Foto: Julia Hadala /privat

 

An dieser Stelle möchte ich meinen Artikel mit einem Ratschlag an all jene Medizinstudierenden beenden, die sich vielleicht noch unsicher sind, wohin der Weg sie führen soll, ob das PJ machbar ist und ob diese 12 Monate wirklich so herausfordernd sind: Das PJ ist eine Zeit, in der ihr unermesslich viel lernen werdet. An manchen Tagen werdet ihr euch über eure Patient*innen freuen, und ja, an anderen auch über sie ärgern. Ihr werdet die Chance haben, Fachbereiche zu entdecken, an die ihr zuvor vielleicht nie gedacht habt, und euch in eurem Wunschfachgebiet weiter zu festigen. Und obwohl diese 12 Monate anfangs unendlich lang erscheinen mögen, wird die Zeit schneller vergehen, als ihr glaubt. Nutzt diese 12 Monate noch einmal als eine Gelegenheit, Fehler zu machen und aus ihnen zu lernen, euch in der selbstständigen Patientenaufnahme zu üben, viel zu untersuchen und stets motiviert zu bleiben. Dann wird auch das dritte Staatsexamen keine Herausforderung mehr für euch darstellen! 

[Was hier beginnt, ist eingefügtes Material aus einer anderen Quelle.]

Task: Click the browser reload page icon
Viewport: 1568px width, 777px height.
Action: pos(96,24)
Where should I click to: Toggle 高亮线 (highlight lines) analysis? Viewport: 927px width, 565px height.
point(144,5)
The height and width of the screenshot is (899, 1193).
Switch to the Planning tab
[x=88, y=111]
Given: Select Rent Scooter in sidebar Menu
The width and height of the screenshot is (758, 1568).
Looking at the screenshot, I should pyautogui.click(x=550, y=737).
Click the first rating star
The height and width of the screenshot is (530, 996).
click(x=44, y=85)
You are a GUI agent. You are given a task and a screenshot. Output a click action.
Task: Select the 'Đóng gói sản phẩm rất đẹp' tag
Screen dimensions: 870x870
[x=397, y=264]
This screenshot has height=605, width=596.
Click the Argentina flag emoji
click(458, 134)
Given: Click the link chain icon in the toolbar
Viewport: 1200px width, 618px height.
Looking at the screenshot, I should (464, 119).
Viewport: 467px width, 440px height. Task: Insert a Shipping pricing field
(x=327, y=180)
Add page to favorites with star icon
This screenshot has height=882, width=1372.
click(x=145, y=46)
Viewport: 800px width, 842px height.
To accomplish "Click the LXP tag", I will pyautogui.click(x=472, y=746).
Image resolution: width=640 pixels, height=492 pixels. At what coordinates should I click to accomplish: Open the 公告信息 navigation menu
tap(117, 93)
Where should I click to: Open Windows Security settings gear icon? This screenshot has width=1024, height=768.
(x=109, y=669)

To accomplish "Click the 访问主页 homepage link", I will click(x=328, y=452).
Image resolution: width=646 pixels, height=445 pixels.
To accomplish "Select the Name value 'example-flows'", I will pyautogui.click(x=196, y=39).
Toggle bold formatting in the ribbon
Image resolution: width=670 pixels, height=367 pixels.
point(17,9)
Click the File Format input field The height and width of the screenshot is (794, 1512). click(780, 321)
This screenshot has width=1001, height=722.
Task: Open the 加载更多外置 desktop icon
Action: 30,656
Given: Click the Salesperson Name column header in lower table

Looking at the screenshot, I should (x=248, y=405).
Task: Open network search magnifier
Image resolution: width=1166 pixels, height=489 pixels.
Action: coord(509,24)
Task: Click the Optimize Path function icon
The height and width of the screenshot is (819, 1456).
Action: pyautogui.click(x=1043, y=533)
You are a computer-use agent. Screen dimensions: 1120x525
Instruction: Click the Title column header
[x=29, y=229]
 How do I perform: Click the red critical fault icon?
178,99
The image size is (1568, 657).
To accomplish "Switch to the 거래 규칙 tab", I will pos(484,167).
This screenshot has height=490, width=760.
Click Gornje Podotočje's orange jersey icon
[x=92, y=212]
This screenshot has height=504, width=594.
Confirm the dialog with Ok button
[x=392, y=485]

Und schließlich, nehmt euch die Zeit, das letzte Studienjahr in vollen Zügen zu genießen. Lasst euch nicht von der Hektik und dem Druck des Abschlusses erdrücken, sondern schätzt die letzten Momente dieser Reise. Denn auch wenn der Blick schon auf das Ziel gerichtet ist, birgt jedes noch so kleine Erlebnis, jede Begegnung und jede Herausforderung im letzten Jahr einen wertvollen Schatz. Nutzt diese Zeit, um euch an den kleinen Freuden des Studiums zu erfreuen, denn sie sind es, die euch letztlich begleiten werden, lange nachdem der letzte Prüfungstag vorüber ist. Und am Ende ist es ja auch nicht das Ende, sondern der Anfang.